Задание
Какое решение, согласно тексту о Вертинском, он окончательно принял после нападения Германии на СССР?

Страница

У меня завелись ангелята,
Завелись среди белого дня.
Все, над чем я смеялся когда-то,
Все теперь восхищает меня!
Жил я шумно и весело - каюсь,
Но жена все к рукам прибрала,
Совершенно со мной не считаясь,
Мне двух дочек она родила.
Я был против. Начнутся пеленки...
Для чего свою жизнь осложнять?
Но залезли мне в сердце девчонки,
Как котята в чужую кровать!
 
  Семейное счастье Вертинского было омрачено внешними обстоятельствами. В Европе началась страшная война, Гитлер захватывал одну страну за другой. Совсем рядом японская Квантунская армия громила континентальный Китай. Среди белого офицерства произошёл раскол. Одни считали, что нужно поддеживать Гитлера и японского императора, в случае их вторжения в Россию. Они говорили - Советский Союз является врагом всего русского. Меньшая часть офицеров была категорически не согласна с таким заявлением. Они готовы были воевать за Россию, даже если та превратилась в СССР. Вертинский поддержал эту группу патриотов. В его адрес посыпались угрозы и обвинения в пособничестве коммунистам. Стало не до песен. Накопленные средства быстро кончались, барду приходилось петь иногда в ресторане просто за еду, да ещё опасаться получить пулю от монархистов. А тут ещё семья с двумя детьми. После нападения Германии на СССР Вертинский окончательно для себя решил - нужно возвращаться на Родину, чтобы хоть чем-нибудь помочь ей в трудный час. Он стал писать песни совершенно другого содержания, а также неоднократно обращался в Советское посольство с просьбой выдачи въездной визы для себя и семьи. Шансонье отмечал победы Советских войск под Москвой и  Сталинградом  как семейные праздники:
 

По снежным дорогам России,
Как стаи голодных волков,
Бредут вереницы немые
Плененных германских полков.
Не видно средь них командиров.
Навеки замкнуты их рты.
И жалко сквозь клочья мундиров
Железные блещут кресты.

Предоставленные данные
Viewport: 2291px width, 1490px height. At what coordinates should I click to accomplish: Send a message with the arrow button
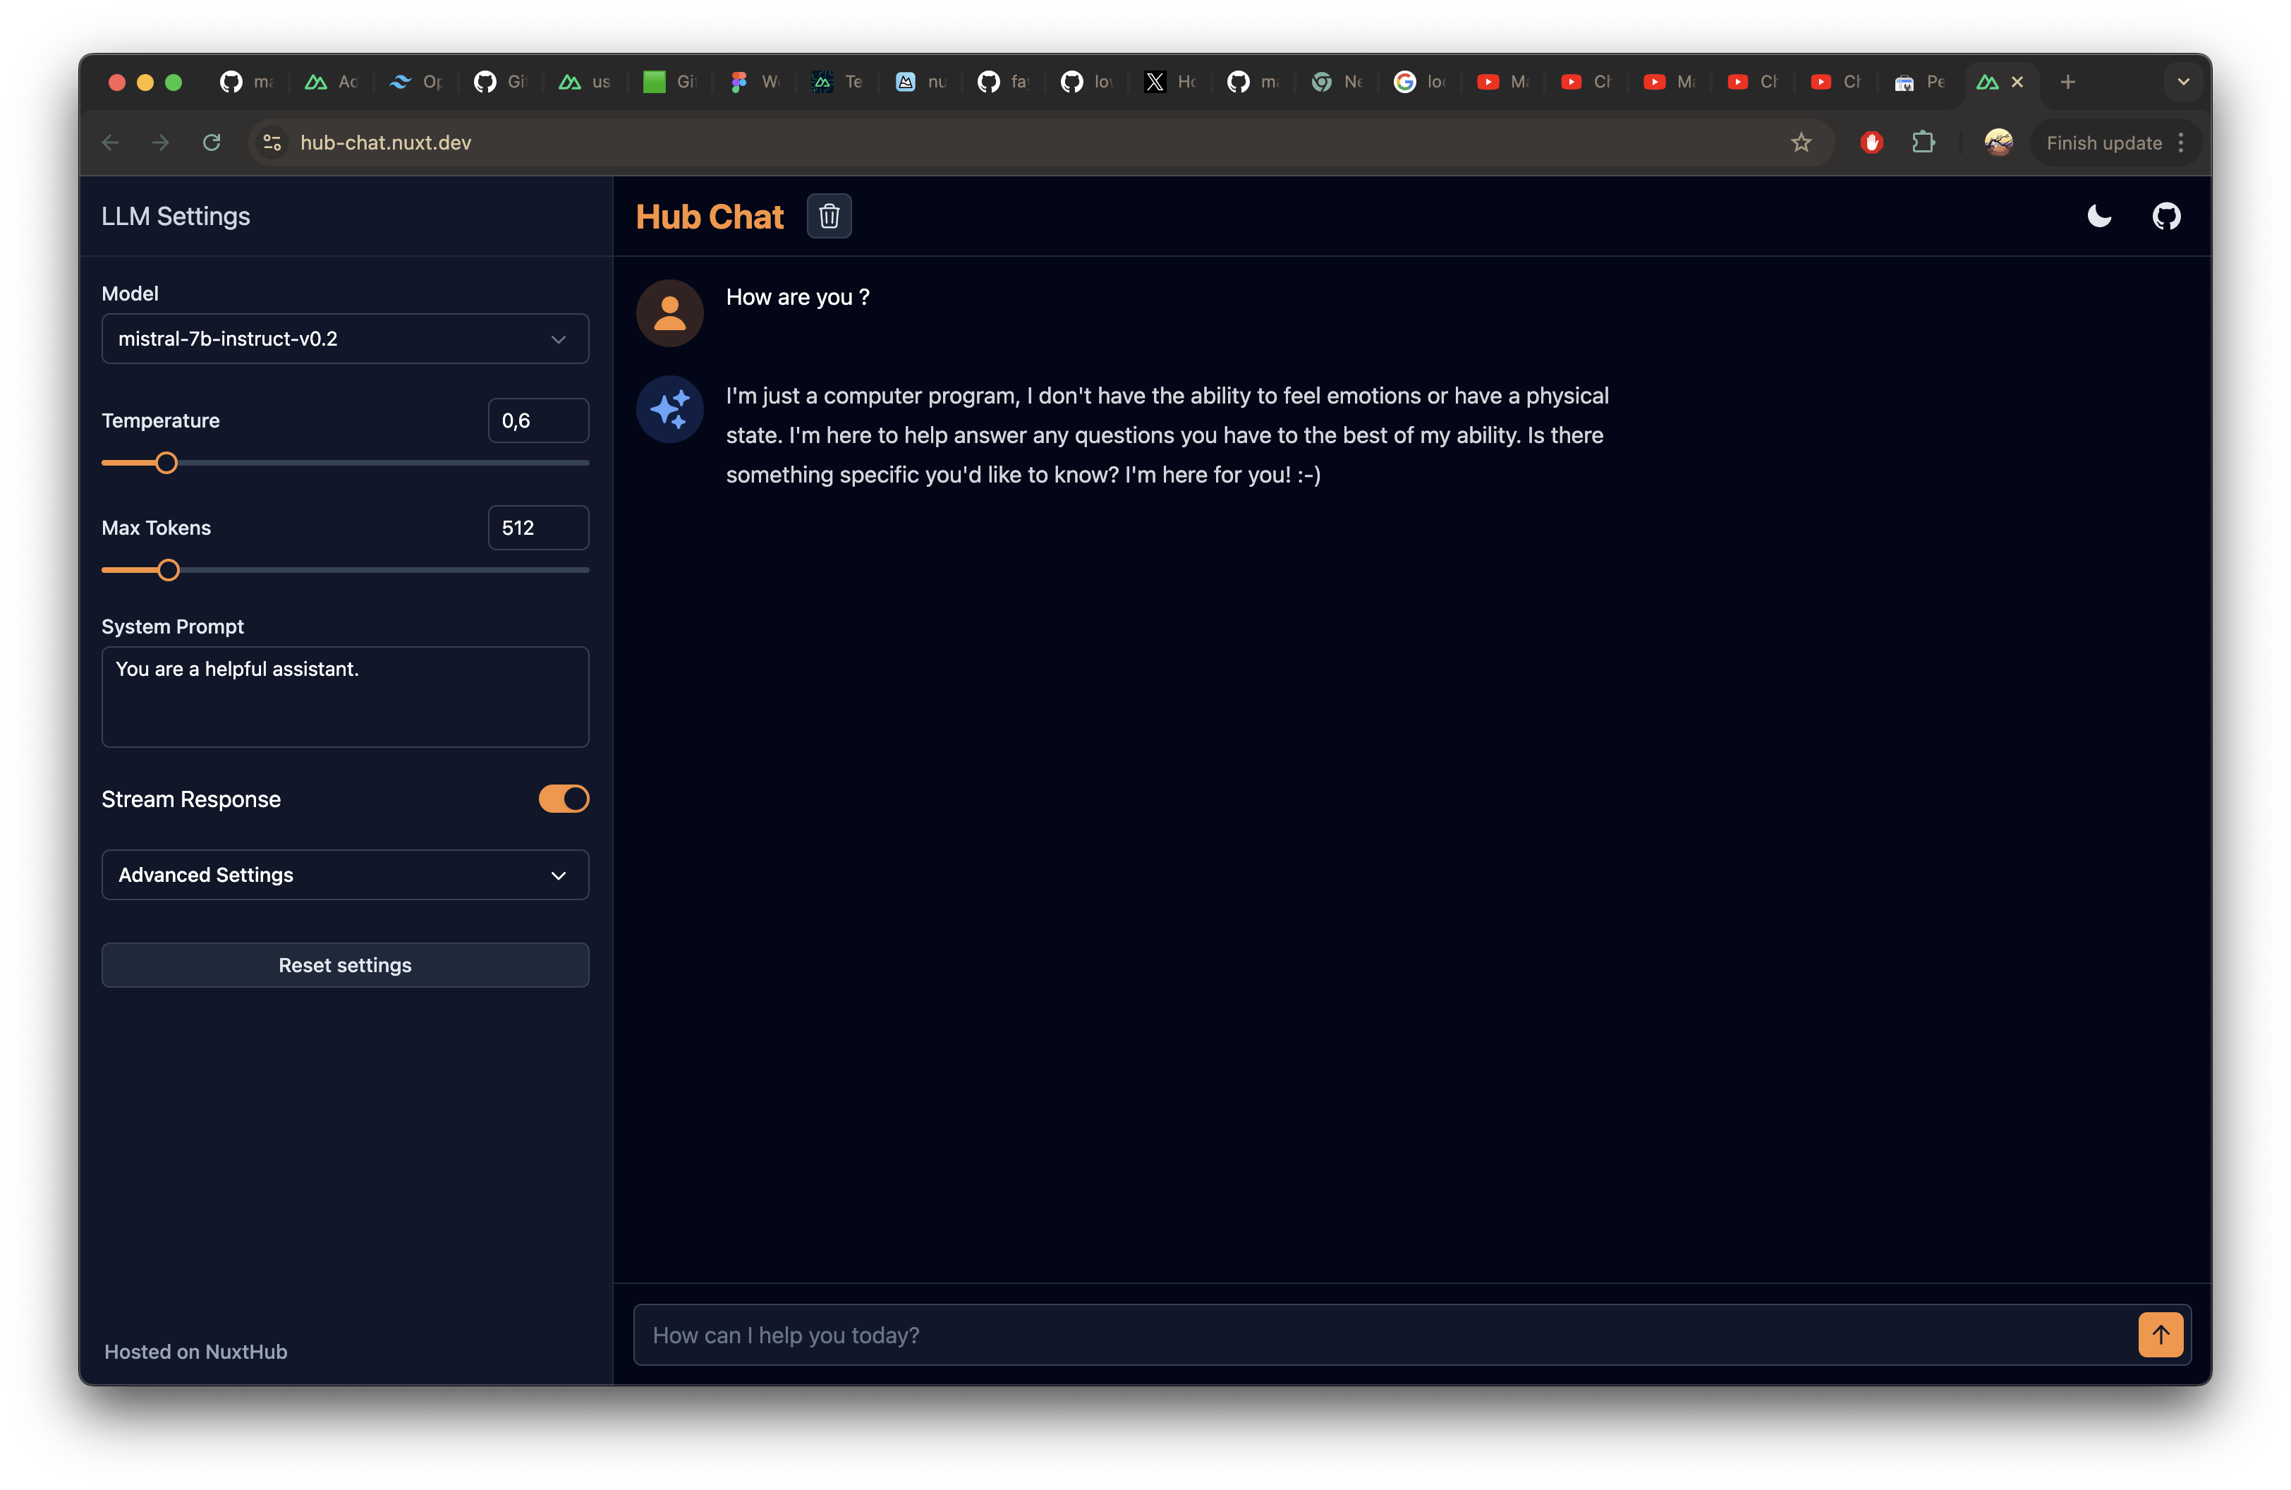click(2160, 1334)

Результат ниже
Возвращаться на Родину, чтобы хоть чем-нибудь помочь ей в трудный час.